= YOUR TASK =
Copy out the data below word for word, from the line containing "The height and width of the screenshot is (768, 1366)." through the line containing "copy-name-button: Copy is", with both of those lines included.
[DATASET EXTRACT]
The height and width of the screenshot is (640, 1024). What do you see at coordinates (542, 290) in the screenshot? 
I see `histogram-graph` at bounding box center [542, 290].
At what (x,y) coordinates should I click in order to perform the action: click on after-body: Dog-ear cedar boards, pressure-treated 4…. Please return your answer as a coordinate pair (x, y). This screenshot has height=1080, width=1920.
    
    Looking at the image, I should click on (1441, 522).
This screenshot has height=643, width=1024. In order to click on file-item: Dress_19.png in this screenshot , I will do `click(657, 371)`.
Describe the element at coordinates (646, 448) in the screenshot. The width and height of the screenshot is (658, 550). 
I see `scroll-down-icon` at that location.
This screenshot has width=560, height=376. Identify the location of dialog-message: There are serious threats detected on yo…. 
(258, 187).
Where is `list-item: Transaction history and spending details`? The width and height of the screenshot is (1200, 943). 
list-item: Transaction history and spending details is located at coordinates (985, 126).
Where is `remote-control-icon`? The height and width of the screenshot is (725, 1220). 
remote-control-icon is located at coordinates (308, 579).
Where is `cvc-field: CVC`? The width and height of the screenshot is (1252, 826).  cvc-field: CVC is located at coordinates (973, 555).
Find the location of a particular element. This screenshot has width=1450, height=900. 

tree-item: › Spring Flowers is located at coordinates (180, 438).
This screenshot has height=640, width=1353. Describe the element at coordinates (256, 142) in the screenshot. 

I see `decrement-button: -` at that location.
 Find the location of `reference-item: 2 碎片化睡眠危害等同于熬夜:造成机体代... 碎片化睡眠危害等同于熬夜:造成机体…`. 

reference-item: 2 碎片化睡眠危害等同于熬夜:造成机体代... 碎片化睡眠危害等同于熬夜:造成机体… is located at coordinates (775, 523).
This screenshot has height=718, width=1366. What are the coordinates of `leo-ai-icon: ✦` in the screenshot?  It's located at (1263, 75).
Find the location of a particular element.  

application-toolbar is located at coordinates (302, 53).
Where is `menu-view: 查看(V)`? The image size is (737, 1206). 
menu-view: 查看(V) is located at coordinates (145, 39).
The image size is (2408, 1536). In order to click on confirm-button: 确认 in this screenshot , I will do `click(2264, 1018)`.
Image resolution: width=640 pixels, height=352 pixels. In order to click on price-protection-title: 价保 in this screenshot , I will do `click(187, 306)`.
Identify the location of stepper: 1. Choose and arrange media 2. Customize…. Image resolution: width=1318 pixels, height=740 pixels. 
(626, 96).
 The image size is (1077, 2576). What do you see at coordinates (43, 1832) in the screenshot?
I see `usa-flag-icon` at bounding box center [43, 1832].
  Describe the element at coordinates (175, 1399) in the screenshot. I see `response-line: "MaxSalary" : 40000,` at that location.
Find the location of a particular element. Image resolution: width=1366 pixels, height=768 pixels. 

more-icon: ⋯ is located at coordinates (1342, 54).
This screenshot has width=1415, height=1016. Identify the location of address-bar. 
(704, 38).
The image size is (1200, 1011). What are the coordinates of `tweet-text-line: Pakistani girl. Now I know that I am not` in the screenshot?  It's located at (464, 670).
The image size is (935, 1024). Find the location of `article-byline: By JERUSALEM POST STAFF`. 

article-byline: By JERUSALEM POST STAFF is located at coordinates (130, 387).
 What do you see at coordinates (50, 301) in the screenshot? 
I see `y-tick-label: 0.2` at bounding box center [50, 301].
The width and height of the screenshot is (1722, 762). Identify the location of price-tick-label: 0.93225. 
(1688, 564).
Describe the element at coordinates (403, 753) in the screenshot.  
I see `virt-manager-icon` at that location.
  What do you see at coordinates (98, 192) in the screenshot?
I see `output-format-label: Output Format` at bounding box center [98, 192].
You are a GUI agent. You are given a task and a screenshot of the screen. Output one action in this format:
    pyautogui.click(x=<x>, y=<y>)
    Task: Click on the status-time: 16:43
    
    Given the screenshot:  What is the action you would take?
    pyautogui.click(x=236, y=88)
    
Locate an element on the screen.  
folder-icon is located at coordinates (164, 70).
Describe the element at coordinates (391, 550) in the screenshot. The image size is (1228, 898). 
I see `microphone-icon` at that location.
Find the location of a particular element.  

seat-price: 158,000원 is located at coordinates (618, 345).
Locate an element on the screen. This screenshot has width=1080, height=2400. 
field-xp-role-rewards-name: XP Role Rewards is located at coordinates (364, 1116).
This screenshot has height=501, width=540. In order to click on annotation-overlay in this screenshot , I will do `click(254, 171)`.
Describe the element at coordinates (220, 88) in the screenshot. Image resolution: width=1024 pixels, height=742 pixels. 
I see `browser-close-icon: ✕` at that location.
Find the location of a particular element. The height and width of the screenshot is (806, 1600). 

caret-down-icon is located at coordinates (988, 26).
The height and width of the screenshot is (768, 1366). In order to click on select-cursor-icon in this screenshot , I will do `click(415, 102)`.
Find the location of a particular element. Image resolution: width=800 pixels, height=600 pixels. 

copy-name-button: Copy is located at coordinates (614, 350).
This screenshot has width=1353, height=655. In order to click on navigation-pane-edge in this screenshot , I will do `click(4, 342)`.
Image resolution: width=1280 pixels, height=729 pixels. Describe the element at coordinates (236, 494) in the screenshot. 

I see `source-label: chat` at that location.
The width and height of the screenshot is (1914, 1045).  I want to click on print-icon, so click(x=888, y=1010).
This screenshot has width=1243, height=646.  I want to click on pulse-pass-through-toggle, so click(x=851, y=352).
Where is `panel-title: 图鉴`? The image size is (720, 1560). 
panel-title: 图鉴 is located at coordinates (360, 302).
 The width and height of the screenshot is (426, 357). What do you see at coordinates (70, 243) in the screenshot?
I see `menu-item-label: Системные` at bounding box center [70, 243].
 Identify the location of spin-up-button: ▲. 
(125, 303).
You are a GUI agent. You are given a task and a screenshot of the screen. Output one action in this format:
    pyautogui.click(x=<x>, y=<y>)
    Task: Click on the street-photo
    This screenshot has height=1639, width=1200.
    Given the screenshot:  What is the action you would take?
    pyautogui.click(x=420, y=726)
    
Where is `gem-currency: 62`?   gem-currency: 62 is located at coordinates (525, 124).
[/DATASET EXTRACT]
= YOUR RESPONSE =
The height and width of the screenshot is (768, 1366). In order to click on select-cursor-icon in this screenshot , I will do `click(415, 102)`.
Find the location of a particular element. Image resolution: width=800 pixels, height=600 pixels. 

copy-name-button: Copy is located at coordinates (614, 350).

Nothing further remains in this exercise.